Drawing her happened really naturally as we spent time together. I’m very diaristic in my process; I like to draw what’s going on in life. So, she was always there in my drawings. Then, when Scotty and I started dating, Pippen was in my life, and they became this duo. Drawing her was a natural part of my life, and when she was received with equal joy by my customers and people who enjoy my work, it was logical that she’d be an extension of my practice.
She seems like she was such a special dog. Even aesthetically, she’s a perfect fit for the brand.
I remember her vet in our first call was listing the medical results of her vet visit and without missing a beat she was like, “And you know, she has that overbite, which is quite cute objectively,” and kept going. She did, and she was very expressive and had a very calm demeanor, made crazy noises — she very much was a living cartoon character. I would just look at her and laugh because she was so delightful.
She was the runtiest member of her pack. She was the last dog standing; all the others had died and passed. She was a relic of this very special place that has since been developed and doesn’t exist anymore. She really earned not only being an only child, but the right to be an icon. She thought she was the best and always got what she wanted because she deserved it. She rarely barked. If she wanted something she would just sit and look at you and, like, shake, and I just had to divine what it was.
I’m sure we have a lot more Cowgirl-inspired work to look forward to.

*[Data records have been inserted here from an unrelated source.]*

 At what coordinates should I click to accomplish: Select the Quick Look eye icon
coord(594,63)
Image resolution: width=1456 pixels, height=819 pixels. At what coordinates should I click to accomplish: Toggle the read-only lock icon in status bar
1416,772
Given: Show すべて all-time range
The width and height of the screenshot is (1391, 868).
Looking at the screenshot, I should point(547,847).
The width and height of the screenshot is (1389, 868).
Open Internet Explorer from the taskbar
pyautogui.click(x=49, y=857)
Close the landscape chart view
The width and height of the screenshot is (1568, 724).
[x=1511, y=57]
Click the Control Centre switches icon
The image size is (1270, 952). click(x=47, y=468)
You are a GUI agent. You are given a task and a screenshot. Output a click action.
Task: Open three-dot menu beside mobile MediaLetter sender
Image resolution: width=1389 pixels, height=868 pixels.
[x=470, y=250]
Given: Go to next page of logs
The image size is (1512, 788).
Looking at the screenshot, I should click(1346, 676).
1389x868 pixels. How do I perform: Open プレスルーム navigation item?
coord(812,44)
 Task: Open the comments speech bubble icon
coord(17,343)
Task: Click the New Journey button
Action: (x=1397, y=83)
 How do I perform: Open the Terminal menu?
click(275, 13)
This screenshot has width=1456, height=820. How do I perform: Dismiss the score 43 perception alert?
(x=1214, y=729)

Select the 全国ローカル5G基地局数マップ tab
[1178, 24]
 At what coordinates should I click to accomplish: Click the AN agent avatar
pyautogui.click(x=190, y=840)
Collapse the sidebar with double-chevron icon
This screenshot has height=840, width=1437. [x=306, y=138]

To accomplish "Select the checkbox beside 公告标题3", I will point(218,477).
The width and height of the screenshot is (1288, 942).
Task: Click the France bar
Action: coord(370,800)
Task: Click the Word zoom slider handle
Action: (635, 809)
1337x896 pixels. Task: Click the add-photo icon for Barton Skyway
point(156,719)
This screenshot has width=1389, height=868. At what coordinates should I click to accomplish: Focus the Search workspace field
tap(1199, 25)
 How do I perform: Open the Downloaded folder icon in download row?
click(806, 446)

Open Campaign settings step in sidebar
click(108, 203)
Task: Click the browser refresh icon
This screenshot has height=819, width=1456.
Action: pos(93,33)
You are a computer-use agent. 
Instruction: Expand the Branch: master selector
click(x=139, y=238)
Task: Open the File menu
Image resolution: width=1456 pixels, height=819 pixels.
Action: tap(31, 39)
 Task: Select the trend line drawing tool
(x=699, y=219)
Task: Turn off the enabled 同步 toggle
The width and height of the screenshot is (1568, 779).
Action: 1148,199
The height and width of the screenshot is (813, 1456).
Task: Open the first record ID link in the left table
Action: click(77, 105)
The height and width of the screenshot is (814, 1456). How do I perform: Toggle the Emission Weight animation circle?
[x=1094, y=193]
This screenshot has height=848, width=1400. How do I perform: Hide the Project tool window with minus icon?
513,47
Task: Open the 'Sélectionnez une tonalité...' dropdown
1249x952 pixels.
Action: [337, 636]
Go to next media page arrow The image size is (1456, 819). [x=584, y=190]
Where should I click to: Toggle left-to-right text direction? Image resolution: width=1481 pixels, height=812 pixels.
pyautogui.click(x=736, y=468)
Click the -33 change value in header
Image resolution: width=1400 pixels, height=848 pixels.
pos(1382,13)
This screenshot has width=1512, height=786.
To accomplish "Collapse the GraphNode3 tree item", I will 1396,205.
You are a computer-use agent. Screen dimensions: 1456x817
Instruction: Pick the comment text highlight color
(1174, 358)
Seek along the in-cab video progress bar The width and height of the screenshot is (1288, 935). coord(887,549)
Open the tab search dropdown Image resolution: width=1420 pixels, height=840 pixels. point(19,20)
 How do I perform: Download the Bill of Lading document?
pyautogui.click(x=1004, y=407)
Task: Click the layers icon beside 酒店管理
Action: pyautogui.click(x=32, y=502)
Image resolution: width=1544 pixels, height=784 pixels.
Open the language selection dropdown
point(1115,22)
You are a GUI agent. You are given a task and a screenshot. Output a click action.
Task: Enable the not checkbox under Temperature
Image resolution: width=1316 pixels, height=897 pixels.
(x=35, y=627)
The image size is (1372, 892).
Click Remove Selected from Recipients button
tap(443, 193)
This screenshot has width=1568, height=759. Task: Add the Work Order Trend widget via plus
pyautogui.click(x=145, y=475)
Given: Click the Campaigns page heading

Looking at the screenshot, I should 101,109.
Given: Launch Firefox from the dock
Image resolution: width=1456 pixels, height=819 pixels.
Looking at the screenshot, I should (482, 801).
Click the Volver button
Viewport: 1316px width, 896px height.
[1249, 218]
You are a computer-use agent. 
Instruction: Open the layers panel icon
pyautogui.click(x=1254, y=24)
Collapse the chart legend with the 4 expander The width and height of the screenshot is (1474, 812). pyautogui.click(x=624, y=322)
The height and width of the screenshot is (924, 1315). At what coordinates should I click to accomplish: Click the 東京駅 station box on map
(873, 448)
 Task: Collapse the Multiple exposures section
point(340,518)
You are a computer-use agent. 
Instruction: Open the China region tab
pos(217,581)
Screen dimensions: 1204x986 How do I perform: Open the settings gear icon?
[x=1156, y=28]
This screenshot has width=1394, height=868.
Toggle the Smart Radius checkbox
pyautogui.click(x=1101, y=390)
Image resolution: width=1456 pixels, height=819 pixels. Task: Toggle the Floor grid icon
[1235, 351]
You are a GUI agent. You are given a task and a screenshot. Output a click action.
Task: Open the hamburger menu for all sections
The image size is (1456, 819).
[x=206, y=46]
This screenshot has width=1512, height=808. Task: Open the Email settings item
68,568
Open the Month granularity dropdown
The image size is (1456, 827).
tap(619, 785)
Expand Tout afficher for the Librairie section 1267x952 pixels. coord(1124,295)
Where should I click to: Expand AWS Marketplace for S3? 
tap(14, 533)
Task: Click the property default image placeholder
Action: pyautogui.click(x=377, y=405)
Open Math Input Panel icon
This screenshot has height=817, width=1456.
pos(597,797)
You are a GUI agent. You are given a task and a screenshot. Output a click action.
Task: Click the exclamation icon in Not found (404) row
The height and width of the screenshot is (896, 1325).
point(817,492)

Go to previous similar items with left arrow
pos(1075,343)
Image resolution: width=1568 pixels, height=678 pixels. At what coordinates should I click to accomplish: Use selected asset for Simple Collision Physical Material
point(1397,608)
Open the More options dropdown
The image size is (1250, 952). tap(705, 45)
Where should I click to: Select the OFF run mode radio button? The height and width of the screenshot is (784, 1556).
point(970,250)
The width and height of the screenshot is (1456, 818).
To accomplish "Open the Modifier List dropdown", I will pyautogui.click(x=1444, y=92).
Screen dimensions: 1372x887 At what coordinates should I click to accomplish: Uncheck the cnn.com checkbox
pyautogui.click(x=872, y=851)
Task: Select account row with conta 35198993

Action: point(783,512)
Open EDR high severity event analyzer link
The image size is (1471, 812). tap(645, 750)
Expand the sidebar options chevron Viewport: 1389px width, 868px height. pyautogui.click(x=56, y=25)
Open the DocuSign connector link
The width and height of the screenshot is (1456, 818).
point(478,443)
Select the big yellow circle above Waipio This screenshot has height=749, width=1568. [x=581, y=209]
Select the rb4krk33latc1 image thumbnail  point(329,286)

I’m really excited; I’ve been working with a literary agent and editor on a children’s book about her. That’s in progress right now. I’m just kind of working through the artwork. I’m really excited to share this. I was working on it last winter when Cowgirl was still around, and it was this great way to encapsulate her. I think she’ll stick around in my work in a way that makes sense. She embodies a lot of what I find inspiring: strong character, quiet presence. I mean, my whole brand is called Gentle Thrills. Fun, but not aggressive. I feel like she was very much like that as well.